I have always been impacted by the verse in Deuteronomy 8. Remember how Moses said to Israel on the shores of the Jordan across from Jericho, “And you shall remember that the Lord your God led you all the way these forty years in the wilderness, to humble you and test you, to know what was in your heart, whether you would keep his commandments or not” (Dt 8:2).
You recall how the desert wanderings began because of the rebellion of Israel (Check out Numbers 13-14). So, by this time, all those who had complained against God had died. They had suffered the penalty they had pronounced over themselves. So, now it is their children, grandchildren and great grandchildren to whom Moses speaks. He invites them to remember the humbling test of the wilderness to show what was in their hearts.
It took forty years of humbling for them, so perhaps, I can expect the same in my life. Years of being humbled and tested to see exactly what is in my own heart and how to bring that heart into alignment with God’s.
I was struck anew with this Saturday with a simple home repair project.
First, you need to know, I am no handyman. That gene missed me entirely and landed firmly in both my bothers. But still, I’d prefer to attempt to fix simple things rather than pay someone to fix them. So, when the kitchen faucet was leaking, I took it on.

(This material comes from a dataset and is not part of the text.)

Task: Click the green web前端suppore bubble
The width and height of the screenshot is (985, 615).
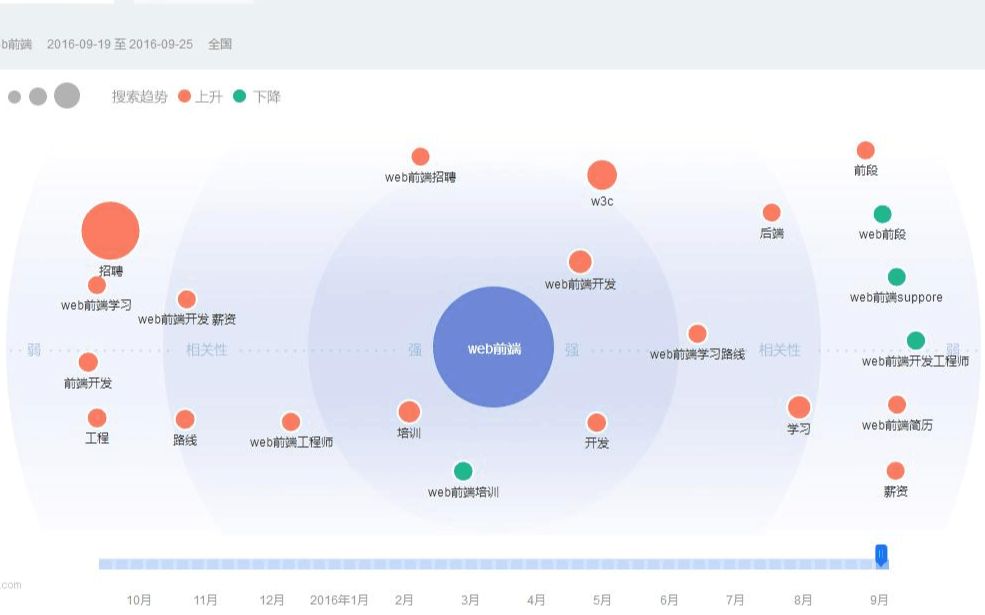Action: 896,277
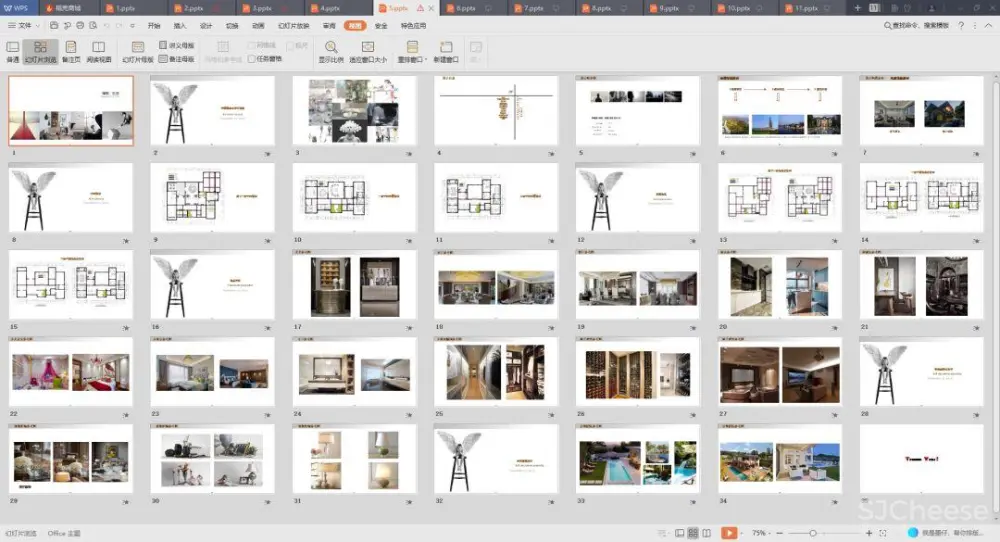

I found a YouTube with a similar type of faucet before I did a thing. I turned off the water under the sink. Then, removed the cap hiding the hole for the hex-key allen wrench to remove handle. Yes, I have a set of allen wrenches!
This went well. I then unscrewed the cover exposing the cartridge. I removed the cartridge and saw a flow of water still beneath it. Without the cartridge seated there, that flow began to leak through the base of the faucet and drip into the cabinet below. I was perplexed by this.
I tightened again all the handles beneath the sink. All were ratcheted down. Yet still water ran. I grabbed towels then a bucket. I still needed to run to the hardware store to get the replacement cartridge. It was about then my heart was exposed, right there in the kitchen. “I hate these projects!” I shouted. I was so frustrated and angry.
It doesn’t take snakes and a wilderness hike to expose my heart, just a leaky faucet! Unbelief is never far behind emotion. I then began the narrative against myself, “You cannot do a thing, Shimer!”
But I was wrong about that.
I went to the hardware store and, my first miracle, they had the replacement part. I came home. My bucket had not overflowed in the meanwhile! I celebrated this second miracle. I reassembled the faucet and turned on the water. I was shocked when this stopped the leak! Yep, my third miracle: it was repaired. I didn’t believe it would last, so waited to celebrate. But it has lasted.
It takes so little to access the heart in life. Perhaps every long red light, slow line in a store, delay while waiting on hold, home improvement project gone south, car repair issue, etc. are all simply little deserts, little opportunities for our true colors, the guts of our lives to be brought into the light. Then, we can see our hearts and repent of what needs repenting. And God can see our hearts and smile as we struggle with the little stuff to be strengthened for the greater things.
A tree is strengthened not by calm weather but by the storms. The storms strengthen roots, trunk, limbs and branches. Perhaps the same is true in our lives. Even those little storms, the faucets in life, God, the great economizer, uses all of it in order for us to become people who exhibit Him in this life more fully.
What’s God been using in your life recently?